_Given exercise_
Print every one of the following rows verbatim and in their original order.

_Raw records_
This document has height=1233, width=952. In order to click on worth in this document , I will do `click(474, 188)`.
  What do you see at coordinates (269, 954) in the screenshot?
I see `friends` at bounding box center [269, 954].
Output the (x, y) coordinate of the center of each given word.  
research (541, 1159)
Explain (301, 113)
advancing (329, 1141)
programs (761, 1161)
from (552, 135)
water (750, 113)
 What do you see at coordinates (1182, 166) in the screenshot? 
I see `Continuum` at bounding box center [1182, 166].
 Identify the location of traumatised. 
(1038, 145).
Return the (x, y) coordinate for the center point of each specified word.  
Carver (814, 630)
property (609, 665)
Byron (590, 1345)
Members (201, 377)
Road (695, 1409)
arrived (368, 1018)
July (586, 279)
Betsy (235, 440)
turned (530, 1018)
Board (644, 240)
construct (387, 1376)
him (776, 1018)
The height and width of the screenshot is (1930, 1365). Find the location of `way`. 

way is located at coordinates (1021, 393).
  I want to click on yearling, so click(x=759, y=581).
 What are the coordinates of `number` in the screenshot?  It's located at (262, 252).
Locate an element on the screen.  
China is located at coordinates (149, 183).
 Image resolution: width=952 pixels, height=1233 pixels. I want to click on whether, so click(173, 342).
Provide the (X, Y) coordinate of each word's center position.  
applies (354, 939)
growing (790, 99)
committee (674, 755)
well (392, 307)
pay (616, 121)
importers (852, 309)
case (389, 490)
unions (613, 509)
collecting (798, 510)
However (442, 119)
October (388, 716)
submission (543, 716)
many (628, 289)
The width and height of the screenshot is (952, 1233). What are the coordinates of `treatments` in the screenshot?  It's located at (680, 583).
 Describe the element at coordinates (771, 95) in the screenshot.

_Final result_
This document has height=1233, width=952. In order to click on worth in this document , I will do `click(474, 188)`.
  What do you see at coordinates (269, 954) in the screenshot?
I see `friends` at bounding box center [269, 954].
Output the (x, y) coordinate of the center of each given word.  
research (541, 1159)
Explain (301, 113)
advancing (329, 1141)
programs (761, 1161)
from (552, 135)
water (750, 113)
 What do you see at coordinates (1182, 166) in the screenshot? 
I see `Continuum` at bounding box center [1182, 166].
 Identify the location of traumatised. 
(1038, 145).
Return the (x, y) coordinate for the center point of each specified word.  
Carver (814, 630)
property (609, 665)
Byron (590, 1345)
Members (201, 377)
Road (695, 1409)
arrived (368, 1018)
July (586, 279)
Betsy (235, 440)
turned (530, 1018)
Board (644, 240)
construct (387, 1376)
him (776, 1018)
The height and width of the screenshot is (1930, 1365). Find the location of `way`. 

way is located at coordinates (1021, 393).
  I want to click on yearling, so click(x=759, y=581).
 What are the coordinates of `number` in the screenshot?  It's located at (262, 252).
Locate an element on the screen.  
China is located at coordinates (149, 183).
 Image resolution: width=952 pixels, height=1233 pixels. I want to click on whether, so click(173, 342).
Provide the (X, Y) coordinate of each word's center position.  
applies (354, 939)
growing (790, 99)
committee (674, 755)
well (392, 307)
pay (616, 121)
importers (852, 309)
case (389, 490)
unions (613, 509)
collecting (798, 510)
However (442, 119)
October (388, 716)
submission (543, 716)
many (628, 289)
The width and height of the screenshot is (952, 1233). What are the coordinates of `treatments` in the screenshot?  It's located at (680, 583).
 Describe the element at coordinates (771, 95) in the screenshot.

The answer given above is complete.